Example: Britain: F Bermuda Triangle to Sargasso Sea East AT Spain, supported by F Bermuda Islands, F Bermuda Triangle AS WELL AS F Sargasso Sea East (!). Spain: F Sargasso Sea East Holds. Result: Spanish F is not allowed to retreat, and is disbanded.
NOTE that this rule does not apply to fleets in Sea Provinces; if a F in a Sea Province is on the losing side of a (4 vs. 1) or even a (5 v 1) *CSF*, etc. so long as it has somewhere to retreat, it may do so.
NOTE also that the attacking F does not have to be moving into the space to make the attack.
Example: Chile: F Peru Basin AT Peru, Supported by: F Peru Basin, F Peru Basin, and F Peru Basin. Peru: F Peru Basin AT Chile. Result: Peruvian F Peru Basin must disband.
Finally here, bounces occur in Ocean Provinces the same as in other provinces, but only when an attack is ordered by one side or the other.
Example: Colombia orders: F Galapagos Island to East Pacific Rise At Peru; Mexico Orders F Middle America Trench to East Pacific Rise AT Peru; Peru
orders: F Peru Trench to East Pacific Rise. Result: all three fleets bounce. Note that if Mexico, for example, had not added AT Peru to the order, then the Mexican F would move to the East Pacific Rise.

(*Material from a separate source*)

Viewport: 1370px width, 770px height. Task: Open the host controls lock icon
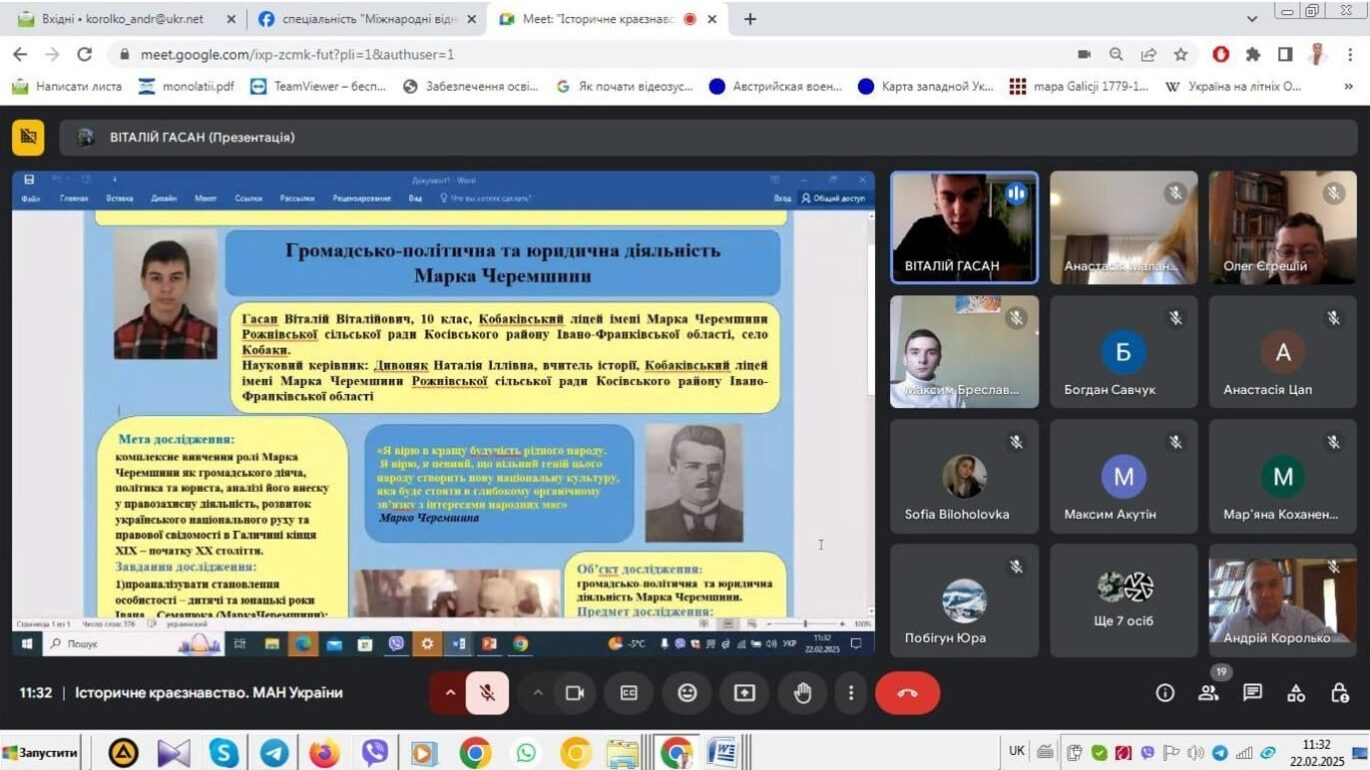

ISLAND PROVINCES AND WATER BARRIERS
Islands like Jamaica have no water barrier. Islands like the group Galapagos Islands do. Both types of provinces may be occupied by an Army, a Fleet, or a River Flotilla. Armies, however, can only reach islands by being convoyed to them. The lack of a coastal border on islands with a water barrier does not alter the rules in this regard. Thus an army can be convoyed from Surinam to Trinidad & Tobago by a Fleet in Guiana Basin. Where the islands with water barriers DO differ from those without is that a F in an Island Province with a water barrier may convoy an army, while a F in an island with no water barrier may not.
Example: Britain: A Guyana to Barbados; F Trinidad and Tobago C A Guyana to Barbados. Result: the move is valid and succeeds.
There are two Islands without water barriers on the map: JAMAICA and ISLA WELLINGTON. These are technically Coastal Provinces (CP) [See Rule 5.L below]. “Islands” with more than one province are also NOT Island Provinces, and are comprised of Coastal Provinces, e.g. Hispaniola is comprised of HAITI and the DOMINICAN REPUBLIC. CUBA is comprised of HABANA, SANTA CLARA, etc.
Such Islands which are or are made up of Coastal Provinces can not be convoyed through.
Example: Venezuela: A Magdalena to Santiago de Cuba; F South Caribbean Sea C, F Jamaica C, F Windward Passage C. Result: the move would fail if South Caribbean Sea and Windward Passage were not connected, but they are, so the order F Jamaica C is pointless anyway, as it would be under any circumstances. But one could imagine an attempt to order: “F Haiti Convoy A Dominican Republic to Windward Passage” This would not be allowed.
Exception: There ARE some provinces which are Island Provinces but which do connect by land to one another:
MAGALLANES SUR connects to TIERRA DEL FUEGO [Rule 5.J.4.i]
ST. MAARTEN & ST. BARTHELEMY connects to ST. CROIX [Rule 5.J.4.ii]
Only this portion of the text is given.